A semiconductive composition for an electrophotographic device member comprising the following (A) and (B) as essential components, wherein the surfactant used for forming the surfactant structure of (A) has a molecular structure Wherein the binder polymer (B) has at least one of a sulfonic acid group and a metal sulfonic acid salt structure in its molecular structure. object. (A) A conductive polymer having a surfactant structure.
(B) a binder polymer. (B) the binder polymer is at least one selected from the group consisting of an acrylic resin, a urethane resin, a fluorine resin, a polyimide resin, an epoxy resin, a urea resin, a rubber polymer, and a thermoplastic elastomer. The composition according to claim 1, wherein the composition is: 3. The member for an electrophotographic apparatus according to claim 1, wherein the content of at least one of the sulfonic acid group and the sulfonic acid metal salt structure in the binder polymer (B) is in the range of 0.001 to 1 mmol / g. A semiconductive composition. The surfactant used for forming the surfactant structure of (A) has a sulfonic acid group in a molecular structure and has at least one of a naphthalene structure and an anthracene structure. 4. The semiconductive composition for an electrophotographic device member according to any one of the above items 3. The naphthalene structure or the anthracene structure in the molecular structure of the surfactant has an arbitrary number of substituents among 1 to 9, and the substituent is hydrogen, an alkyl group, an alkenyl group, an alkoxy group, an alkylthio group.
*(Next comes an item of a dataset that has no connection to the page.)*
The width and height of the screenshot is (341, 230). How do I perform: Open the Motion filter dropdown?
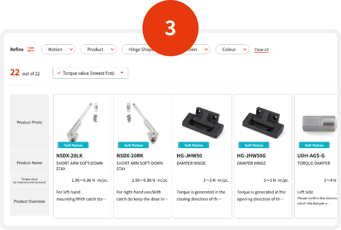pyautogui.click(x=58, y=49)
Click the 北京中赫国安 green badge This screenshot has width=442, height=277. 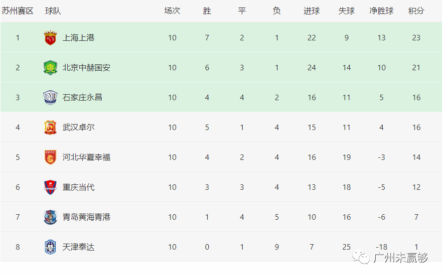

Group, alkylthioalkyl group, aryl group, alkylaryl group, arylalkyl group, alkylsulfinyl group, alkoxyalkyl group, aryloxyalkyl group, naphthyl group, naphthylalkyl group, alkylsulfonyl group, alkoxycarbonyl group, carboxyl group, nitrile group 5. The semiconductive composition for an electrophotographic device member according to claim 4, wherein the composition is selected from the group consisting of, a hydroxy group, a nitro group and a halogen. The electrophotographic apparatus according to any one of claims 1 to 3, wherein the surfactant used for forming the surfactant structure (A) is represented by the following general formula (1). A semiconductive composition for a member.

The electrophotographic apparatus according to any one of claims 1 to 5, wherein the surfactant used for forming the surfactant structure (A) is represented by the following general formula (2). A semiconductive composition for a member.
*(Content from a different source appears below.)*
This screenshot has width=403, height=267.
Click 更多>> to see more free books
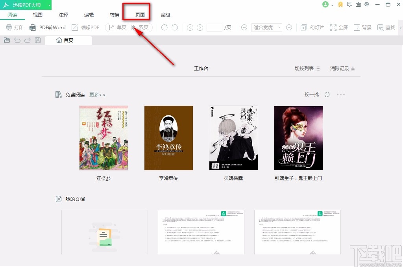[x=97, y=95]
The electrophotographic apparatus according to any one of claims 1 to 7, wherein the sulfonic acid group equivalent in the surfactant used to form the surfactant structure (A) is in the range of 340 to 600. A semiconductive composition for a member. An electrophotographic device member, wherein the semiconductive composition for an electrophotographic device member according to any one of claims 1 to 8 is used for at least a part of the electrophotographic device member.